As this current block breaks down, most long-range guidance points toward jet stream flow reorganizing across North America. Additionally, seasonal guidance has hinted at a summer ridge axis that runs from Mexico to Alberta with northwest, perhaps at times westerly flow from the Plains to the Midwest. The presence of an energized sub-tropical jet stream could keep organized flow a bit further south during the summer months than we’ve seen over the last few years.


The Gulf of Mexico has been absolutely steamy all spring, we’ve just cut off access to it the last few weeks with this bad flow and troughing over the Gulf of Mexico.


So what happens when we open access back up to the Gulf of Mexico and we’re theoretically looking at some big instability (high storm fuel) days with unseasonably strong jet stream flow over the top of it? This sort of follows the “extremes follow extremes” line of thinking a bit too.


Seasonal guidance has long supported a wet, stormy summer in the Central U.S. and I think we may see a pretty sudden flip that direction that may last into the summer.


Potential failure mode is there, of course. How intense does troughing over the Great Lakes or eastern U.S. want to be?
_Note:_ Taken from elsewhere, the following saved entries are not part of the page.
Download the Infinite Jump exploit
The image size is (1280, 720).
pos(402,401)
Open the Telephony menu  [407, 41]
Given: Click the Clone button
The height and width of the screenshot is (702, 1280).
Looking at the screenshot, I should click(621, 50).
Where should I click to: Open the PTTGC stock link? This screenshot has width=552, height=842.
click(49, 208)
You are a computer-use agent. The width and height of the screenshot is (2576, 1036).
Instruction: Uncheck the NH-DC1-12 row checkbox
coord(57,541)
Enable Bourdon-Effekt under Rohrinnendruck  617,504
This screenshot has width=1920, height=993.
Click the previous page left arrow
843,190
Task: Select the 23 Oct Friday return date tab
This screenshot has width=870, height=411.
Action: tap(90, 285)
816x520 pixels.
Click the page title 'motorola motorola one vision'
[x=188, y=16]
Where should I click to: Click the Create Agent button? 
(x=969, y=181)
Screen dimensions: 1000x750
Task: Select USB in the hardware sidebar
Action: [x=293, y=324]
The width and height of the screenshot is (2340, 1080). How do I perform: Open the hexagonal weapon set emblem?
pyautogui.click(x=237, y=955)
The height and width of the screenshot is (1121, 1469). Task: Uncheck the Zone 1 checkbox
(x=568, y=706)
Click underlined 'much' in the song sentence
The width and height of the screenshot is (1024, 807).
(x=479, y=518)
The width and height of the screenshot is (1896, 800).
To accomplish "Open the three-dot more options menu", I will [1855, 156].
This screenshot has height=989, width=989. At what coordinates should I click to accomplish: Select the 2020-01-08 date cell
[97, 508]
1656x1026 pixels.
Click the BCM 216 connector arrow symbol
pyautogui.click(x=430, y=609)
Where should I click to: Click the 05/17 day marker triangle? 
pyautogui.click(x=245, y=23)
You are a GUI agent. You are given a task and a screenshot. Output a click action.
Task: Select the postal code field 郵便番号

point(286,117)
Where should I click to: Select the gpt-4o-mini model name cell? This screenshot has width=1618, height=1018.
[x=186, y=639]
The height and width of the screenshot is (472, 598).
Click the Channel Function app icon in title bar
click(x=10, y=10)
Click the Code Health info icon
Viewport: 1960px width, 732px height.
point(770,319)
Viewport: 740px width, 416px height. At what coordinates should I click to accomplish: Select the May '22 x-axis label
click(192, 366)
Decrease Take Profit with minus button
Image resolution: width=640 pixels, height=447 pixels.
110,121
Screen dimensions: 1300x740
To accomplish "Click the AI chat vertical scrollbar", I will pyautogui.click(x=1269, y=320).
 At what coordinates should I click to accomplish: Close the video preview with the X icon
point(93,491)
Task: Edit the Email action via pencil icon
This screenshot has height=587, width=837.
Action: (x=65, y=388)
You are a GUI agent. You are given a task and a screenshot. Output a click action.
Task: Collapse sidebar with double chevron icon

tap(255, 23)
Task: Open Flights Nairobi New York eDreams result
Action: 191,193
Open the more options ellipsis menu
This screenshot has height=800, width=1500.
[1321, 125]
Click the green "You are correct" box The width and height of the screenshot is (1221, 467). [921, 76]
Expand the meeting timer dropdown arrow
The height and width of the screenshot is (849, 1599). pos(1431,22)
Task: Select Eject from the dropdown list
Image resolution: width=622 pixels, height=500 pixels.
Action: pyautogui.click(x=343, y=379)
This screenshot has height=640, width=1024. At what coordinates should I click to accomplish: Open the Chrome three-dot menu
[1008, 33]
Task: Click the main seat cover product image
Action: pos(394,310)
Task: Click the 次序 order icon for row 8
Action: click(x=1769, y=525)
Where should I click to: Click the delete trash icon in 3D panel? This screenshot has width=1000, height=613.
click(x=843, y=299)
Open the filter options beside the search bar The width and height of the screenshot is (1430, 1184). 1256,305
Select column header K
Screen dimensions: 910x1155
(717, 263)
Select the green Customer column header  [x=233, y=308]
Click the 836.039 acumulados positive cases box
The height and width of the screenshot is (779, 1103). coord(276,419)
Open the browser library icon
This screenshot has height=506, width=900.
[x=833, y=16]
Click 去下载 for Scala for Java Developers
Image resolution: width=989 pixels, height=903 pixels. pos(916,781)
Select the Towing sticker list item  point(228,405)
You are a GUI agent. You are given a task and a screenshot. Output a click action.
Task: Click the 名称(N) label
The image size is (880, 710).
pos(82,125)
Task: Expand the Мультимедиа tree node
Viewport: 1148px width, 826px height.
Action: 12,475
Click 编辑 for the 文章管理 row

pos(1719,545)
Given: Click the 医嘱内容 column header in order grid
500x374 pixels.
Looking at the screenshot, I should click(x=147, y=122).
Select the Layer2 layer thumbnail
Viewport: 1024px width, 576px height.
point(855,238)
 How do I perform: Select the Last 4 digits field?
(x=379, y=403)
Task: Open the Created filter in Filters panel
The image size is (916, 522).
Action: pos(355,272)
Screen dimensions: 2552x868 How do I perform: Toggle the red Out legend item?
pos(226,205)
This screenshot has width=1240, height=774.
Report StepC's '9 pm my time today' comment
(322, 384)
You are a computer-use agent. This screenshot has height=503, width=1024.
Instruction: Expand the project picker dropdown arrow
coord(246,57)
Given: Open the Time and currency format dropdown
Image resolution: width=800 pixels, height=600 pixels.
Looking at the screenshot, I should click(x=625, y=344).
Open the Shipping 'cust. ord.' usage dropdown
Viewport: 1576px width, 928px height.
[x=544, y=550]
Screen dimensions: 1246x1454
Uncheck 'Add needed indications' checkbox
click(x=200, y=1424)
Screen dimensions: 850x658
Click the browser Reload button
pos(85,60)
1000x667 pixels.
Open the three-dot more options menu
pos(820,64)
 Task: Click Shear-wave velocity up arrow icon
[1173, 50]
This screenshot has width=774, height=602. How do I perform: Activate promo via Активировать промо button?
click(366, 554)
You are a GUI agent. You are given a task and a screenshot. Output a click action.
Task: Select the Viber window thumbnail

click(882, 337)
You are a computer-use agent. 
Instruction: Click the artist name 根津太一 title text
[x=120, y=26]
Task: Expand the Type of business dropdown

If storm systems dig too far and cut themselves off, we could keep this dry pattern going in the Midwest.


I certainly would not lean on the CFSv2 for day to day specifics, but it’s a pretty good model at sniffing out larger scale pattern changes at range if you watch it for consistency. And the last week or so, the consistent story from the CFSv2 has been “a lot of storms in the Central U.S.” beginning the second week of June.


Now, we’re starting to see the GFS and ECMWF begin to catch on. The GFS operational runs are beginning to ditch the no-flow/blocked pattern and open things up with an energized jet stream and potential severe weather setups in the Plains & Midwest as soon as June 7-10, and the ECMWF ensemble is showing an energized and extended Pacific Jet stream mid-month that could in theory send storm systems across North America well into late June.